Lichaytoo had been collecting—and drinking it—about
eight years before Bacchus even came to be. It was the
case of a passion that played out into a business
enterprise. Not that it was something Mr. Lichaytoo and
his brother Clifford had intended. What they were
drinking, friends wanted more of—and wanted to buy; they
started Bacchus in 1995. This journey from wine
aficionado to wine importer has largely contributed to
the company’s mission statement, engraved on a brass
plate, just beneath the gaze of a plaster image of the
wine god Bacchus: “Our mission is to provide wines that
have been cared for under strict temperature controlled
conditions. We ship our wines only by reefer container;
store by refrigerated warehouse; and guarantee the
authenticity of all our products.”
In his
award-winning book Adventures on the Wine Route, the
famous wine merchant Kermit Lynch explains all too well
the merits of shipping via reefers,
temperature-controlled containers used for transporting
perishable food items. Wine, he believes, is a
perishable item, too. And because the climate during the
voyage is unpredictable, the wine can therefore suffer
extremes of temperature and arrive at its destination
dead—or with some sort of maladie. Mr. Lichaytoo is of
the same sentiment. For years, the company has been
dealing with a specialist wine shipper that maintains
refrigerated warehouses all over the world. If we charge
just a little bit more because of the cost of shipping,
it is because we want our customers to feel secure that
the wines they buy from us taste like what they are
supposed to, he adds.
The bulk
of the business is not the top
Bordeaux
and Burgundies, but the everyday wines, most of them
under P1,500. These are the secrets hidden among the
racks and the bins; the great-value wines that taste
like they cost three times more. And because the
brothers Lichaytoo want people to discover these wines
on their own (isn’t that part of the pleasure?), they
leave clues.
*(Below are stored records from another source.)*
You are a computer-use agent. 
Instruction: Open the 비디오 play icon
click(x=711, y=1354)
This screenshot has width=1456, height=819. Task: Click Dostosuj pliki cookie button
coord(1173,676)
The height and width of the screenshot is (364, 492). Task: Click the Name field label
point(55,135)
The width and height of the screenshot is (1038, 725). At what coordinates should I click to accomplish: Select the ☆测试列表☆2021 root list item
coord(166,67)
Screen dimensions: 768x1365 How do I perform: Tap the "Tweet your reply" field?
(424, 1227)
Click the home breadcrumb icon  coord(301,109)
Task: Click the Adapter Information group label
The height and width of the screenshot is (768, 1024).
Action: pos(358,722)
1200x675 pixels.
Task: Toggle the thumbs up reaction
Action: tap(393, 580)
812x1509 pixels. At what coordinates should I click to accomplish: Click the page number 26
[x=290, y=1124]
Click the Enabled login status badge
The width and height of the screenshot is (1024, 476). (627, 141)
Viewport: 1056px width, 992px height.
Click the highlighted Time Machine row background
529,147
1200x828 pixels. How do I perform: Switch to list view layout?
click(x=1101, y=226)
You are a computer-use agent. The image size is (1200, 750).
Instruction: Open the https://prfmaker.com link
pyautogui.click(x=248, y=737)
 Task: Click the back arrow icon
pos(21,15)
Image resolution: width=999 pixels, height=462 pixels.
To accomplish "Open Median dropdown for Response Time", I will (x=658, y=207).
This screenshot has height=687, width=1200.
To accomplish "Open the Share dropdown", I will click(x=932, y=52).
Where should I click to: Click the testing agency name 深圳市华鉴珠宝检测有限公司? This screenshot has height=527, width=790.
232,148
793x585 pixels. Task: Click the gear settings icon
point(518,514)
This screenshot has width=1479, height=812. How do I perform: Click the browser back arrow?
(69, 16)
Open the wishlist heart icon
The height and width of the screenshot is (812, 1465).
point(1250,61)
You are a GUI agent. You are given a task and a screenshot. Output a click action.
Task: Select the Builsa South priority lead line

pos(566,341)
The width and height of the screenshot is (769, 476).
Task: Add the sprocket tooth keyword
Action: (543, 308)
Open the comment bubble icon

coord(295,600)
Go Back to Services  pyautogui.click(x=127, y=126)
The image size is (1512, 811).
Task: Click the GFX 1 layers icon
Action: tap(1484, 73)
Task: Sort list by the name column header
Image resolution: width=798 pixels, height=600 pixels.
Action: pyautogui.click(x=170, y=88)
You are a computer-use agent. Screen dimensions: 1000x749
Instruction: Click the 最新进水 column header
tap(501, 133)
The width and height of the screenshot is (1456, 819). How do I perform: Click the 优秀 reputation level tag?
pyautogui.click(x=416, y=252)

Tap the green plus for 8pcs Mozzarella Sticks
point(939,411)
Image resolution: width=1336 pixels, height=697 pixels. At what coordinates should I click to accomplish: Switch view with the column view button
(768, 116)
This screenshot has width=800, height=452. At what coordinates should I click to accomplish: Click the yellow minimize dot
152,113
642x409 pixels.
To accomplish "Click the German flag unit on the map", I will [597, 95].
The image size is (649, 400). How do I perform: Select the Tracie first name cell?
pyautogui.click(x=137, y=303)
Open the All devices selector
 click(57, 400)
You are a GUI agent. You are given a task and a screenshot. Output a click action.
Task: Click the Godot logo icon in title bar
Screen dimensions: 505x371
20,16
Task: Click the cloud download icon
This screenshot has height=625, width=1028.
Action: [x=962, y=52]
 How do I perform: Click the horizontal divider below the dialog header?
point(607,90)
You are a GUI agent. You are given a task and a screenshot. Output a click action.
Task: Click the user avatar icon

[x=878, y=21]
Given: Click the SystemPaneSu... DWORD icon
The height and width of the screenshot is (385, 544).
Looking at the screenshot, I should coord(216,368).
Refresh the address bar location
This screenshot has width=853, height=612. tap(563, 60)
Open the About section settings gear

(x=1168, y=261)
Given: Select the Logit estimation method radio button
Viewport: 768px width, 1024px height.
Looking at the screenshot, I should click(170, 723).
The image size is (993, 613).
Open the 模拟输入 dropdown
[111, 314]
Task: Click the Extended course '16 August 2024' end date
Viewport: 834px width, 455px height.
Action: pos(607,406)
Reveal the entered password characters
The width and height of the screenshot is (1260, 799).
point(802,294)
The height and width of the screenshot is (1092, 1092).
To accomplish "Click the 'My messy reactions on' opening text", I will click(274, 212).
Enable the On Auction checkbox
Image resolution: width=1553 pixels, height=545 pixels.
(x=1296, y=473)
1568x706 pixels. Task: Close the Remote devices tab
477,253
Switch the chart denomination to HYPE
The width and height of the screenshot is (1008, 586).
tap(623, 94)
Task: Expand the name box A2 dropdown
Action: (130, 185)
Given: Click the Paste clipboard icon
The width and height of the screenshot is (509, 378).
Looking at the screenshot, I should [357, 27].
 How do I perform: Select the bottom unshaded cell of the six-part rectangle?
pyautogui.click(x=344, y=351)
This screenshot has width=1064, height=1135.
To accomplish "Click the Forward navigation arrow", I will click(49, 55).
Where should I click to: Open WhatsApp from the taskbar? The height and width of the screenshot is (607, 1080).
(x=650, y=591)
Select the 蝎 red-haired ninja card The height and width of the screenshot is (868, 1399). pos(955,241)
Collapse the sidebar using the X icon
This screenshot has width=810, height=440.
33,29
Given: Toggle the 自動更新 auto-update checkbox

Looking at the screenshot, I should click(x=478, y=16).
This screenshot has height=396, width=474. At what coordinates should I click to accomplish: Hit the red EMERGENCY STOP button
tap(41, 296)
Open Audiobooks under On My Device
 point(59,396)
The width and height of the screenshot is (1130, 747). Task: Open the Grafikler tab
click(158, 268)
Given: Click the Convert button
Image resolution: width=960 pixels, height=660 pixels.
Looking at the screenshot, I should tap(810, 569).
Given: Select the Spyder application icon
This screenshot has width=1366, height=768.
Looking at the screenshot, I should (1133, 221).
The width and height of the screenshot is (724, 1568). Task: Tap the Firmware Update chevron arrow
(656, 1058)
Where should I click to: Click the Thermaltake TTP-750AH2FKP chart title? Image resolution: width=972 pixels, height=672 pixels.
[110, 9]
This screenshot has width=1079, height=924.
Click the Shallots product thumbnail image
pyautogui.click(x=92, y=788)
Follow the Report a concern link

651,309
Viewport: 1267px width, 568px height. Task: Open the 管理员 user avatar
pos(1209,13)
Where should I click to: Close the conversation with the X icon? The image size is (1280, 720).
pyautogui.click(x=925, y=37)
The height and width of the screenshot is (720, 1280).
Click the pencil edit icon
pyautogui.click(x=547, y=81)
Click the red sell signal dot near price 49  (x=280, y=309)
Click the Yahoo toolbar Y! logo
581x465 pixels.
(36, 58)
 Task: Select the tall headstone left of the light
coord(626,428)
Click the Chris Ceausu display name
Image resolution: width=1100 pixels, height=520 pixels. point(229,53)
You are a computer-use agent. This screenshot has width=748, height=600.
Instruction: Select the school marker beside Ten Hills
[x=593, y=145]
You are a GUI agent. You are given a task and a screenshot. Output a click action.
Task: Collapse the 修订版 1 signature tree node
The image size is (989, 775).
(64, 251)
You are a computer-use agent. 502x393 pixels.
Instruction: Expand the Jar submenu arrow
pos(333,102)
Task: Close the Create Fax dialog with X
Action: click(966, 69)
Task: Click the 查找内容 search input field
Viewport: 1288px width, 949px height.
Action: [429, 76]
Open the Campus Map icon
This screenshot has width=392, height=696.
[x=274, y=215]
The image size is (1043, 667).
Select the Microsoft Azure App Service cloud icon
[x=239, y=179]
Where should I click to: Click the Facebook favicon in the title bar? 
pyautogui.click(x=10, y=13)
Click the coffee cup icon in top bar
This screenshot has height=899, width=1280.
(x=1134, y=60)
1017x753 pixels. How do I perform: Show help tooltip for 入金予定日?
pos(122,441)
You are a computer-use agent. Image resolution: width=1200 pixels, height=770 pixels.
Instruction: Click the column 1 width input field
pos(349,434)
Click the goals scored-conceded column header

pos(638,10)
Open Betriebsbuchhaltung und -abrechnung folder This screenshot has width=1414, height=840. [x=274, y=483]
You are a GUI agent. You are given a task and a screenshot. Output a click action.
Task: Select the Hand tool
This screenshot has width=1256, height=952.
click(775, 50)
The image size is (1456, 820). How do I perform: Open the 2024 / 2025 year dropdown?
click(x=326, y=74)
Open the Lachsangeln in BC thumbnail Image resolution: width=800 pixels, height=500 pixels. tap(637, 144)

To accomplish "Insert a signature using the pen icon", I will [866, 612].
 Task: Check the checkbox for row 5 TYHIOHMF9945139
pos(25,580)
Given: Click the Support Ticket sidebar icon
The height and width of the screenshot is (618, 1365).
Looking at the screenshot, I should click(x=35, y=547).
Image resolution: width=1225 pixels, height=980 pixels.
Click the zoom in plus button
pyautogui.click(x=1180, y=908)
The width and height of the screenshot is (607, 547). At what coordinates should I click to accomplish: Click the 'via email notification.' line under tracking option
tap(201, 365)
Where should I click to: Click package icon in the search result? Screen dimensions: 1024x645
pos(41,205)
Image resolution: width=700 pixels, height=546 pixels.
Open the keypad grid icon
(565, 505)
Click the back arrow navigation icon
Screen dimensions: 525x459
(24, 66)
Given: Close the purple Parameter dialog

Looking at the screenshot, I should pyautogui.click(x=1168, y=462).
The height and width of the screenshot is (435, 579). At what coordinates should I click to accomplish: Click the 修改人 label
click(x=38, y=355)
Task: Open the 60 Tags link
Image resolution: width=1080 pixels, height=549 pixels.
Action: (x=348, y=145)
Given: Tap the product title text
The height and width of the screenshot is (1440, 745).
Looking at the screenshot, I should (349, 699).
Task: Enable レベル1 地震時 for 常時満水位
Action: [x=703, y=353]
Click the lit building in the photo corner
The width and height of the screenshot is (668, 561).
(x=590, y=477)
Like tags that say “Alex’s choice” and
“Cliff’s favorite.” Or the neon-colored stickers on the
“sale” bins, holding incredible finds for the intrepid
treasure hunter.
It was
in one of those bins, among the P500 bottles, that I
found a Chinon, the Clos de l’Echo Crescendo, made by
Couly-Dutheil, one of the best producers in the Loire.
Did I know that Joan of Arc stayed at the castle on its
vineyards? It was a 1997, one of the last three bottles
available. Can a cabernet franc live that long? I called
a drinking buddy and over a dinner fashioned from pantry
staples (torta española and linguini with a
tuna-caper-red onion-pecorino sauce), we marveled at the
wine’s finesse. We knew it would be over the hill soon,
but it was going there in great style.
Bacchus
holds still more secrets. But the thrill of discovery is
the reward for those who would see beyond its image of
exclusivity and expensiveness. Go past that smiling
doorman and the helpful store clerks. And in the wine
room, choose among the bottles so carefully shepherded
on their long journey to Manila. The clues are there.